Die dominierende Kraft in der globalen Schuhindustrie ist und bleibt China. Besonders aufmerksam verfolgten die Teilnehmer auf dem World Footwear Congress daher den Auftritt von Zhang Shuhua, Ehrenpräsidentin der China Leather Industries Association. Nach ihren Angaben betrug die Produktion 2010 13 Mrd. Paar im Wert von 33,7 Mrd. US-Dollar. Davon wurden 9,93 Mrd. Paar in 213 Länder exportiert. Allerdings, so die Expertin, unterliege derzeit vor allem die Beschäftigungssituation einem gravierenden Wandel. Es falle den Herstellern zunehmend schwerer, genügend Arbeiter zu finden. In der chinesischen Schuhindustrie arbeiten über 6 Mio. Menschen in mehr als 20.000 Unternehmen. Diese Knappheit habe zu einem Anstieg der Löhne geführt, im Jahr 2010 lag die Steigerung je nach Region zwischen 10 und 20%. Als Reaktion auf diese Entwicklung habe sich die Schuhindustrie weg von den östlichen Küstenregionen, hinein in das Landesinnere bewegt, wo Arbeiter in ausreichender Zahl zur Verfügung stehen. Der durchschnittliche Arbeitslohn eines Arbeiters liegt im Osten bei 300 US-Dollar pro Monat, im Landesinneren sind es 100 bis 150 US-Dollar pro Monat. Die Ausführungen der Expertin wurden aufmerksam, aber auch kritisch aufgenommen. So wurden wiederholt die künstliche Abwertung der chinesischen Währung sowie die staatliche Unterstützung der Unternehmen als Eingriffe in den fairen Wettbewerb kritisiert.

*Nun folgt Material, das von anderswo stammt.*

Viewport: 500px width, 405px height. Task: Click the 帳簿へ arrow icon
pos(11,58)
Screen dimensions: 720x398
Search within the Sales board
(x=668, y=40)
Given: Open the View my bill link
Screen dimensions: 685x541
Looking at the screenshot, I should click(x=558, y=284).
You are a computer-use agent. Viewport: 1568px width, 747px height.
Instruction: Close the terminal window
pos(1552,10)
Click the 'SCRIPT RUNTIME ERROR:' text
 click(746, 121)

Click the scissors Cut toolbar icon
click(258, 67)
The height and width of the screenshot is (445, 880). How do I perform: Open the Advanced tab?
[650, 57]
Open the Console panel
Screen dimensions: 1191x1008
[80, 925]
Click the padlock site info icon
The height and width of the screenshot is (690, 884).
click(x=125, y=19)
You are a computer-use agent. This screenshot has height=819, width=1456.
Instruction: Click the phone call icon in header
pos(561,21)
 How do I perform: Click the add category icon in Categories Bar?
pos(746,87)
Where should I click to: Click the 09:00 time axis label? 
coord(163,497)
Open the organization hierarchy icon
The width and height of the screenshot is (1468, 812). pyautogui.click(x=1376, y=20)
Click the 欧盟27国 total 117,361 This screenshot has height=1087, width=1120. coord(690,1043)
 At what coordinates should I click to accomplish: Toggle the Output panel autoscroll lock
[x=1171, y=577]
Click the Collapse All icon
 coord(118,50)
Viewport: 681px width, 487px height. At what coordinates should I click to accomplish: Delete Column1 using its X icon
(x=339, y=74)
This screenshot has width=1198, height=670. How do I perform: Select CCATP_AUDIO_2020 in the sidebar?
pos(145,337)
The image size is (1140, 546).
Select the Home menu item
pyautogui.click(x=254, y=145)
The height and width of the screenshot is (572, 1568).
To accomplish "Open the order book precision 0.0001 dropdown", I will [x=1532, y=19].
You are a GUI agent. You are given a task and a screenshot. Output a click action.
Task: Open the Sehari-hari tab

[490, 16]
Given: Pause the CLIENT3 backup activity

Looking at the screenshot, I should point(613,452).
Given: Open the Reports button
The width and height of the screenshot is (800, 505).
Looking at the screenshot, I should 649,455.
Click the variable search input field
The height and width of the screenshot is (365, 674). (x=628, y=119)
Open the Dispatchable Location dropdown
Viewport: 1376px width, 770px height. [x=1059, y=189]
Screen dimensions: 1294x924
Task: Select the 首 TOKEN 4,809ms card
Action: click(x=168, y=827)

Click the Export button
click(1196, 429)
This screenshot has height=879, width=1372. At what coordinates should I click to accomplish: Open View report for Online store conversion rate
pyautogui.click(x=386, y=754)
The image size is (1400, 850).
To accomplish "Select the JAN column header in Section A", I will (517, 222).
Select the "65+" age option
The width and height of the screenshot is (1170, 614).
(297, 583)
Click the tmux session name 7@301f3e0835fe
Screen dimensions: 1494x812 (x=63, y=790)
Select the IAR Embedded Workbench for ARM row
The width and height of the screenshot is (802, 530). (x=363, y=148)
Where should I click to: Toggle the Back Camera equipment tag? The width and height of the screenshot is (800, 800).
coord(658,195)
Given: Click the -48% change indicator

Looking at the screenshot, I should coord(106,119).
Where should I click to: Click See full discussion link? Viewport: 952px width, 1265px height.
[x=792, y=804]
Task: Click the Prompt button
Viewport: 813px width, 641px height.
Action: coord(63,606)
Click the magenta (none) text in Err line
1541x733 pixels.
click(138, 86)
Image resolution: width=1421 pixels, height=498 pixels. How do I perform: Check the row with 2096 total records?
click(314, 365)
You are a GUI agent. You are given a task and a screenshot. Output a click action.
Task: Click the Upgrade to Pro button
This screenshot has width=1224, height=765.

Vor dem Hintergrund dieser Kritik ergab sich eine breite Diskussion über Zölle und Einfuhrbeschränkungen. So hielt etwa Cleto Sagripanti, Präsident des Verbands der italienischen Schuhhersteller, ein Plädoyer für „faire“ Marktbedingungen und den Wegfall aller Zölle. Zugleich war und ist es jedoch eben der italienische Verband, der auf europäischer Ebene für Strafmaßnahmen auf Schuheinfuhren aus China und Vietnam wirbt – da diese Staaten ihre Unternehmen unzulässiger Weise massiv unterstützen würden. Eine ähnliche Maßnahme wurde auch von Vertretern der mexikanischen und brasilianischen Schuhindustrie gefordert, die ihre einheimische Branche durch China gefährdet sehen. Dagegen vertrat etwa Matt Priest von der amerikanischen Vereinigung der Schuhdistributeure und –händler die gegensätzliche Haltung. Im Sinne der Konsumenten forderte er den Verzicht auf alle Einfuhrbeschränkungen.
Einig waren sich die Teilnehmer jedoch darin, dass in den kommenden Jahren gemeinsame Spielregeln gefunden werden müssten, die von allen respektiert und geteilt werden.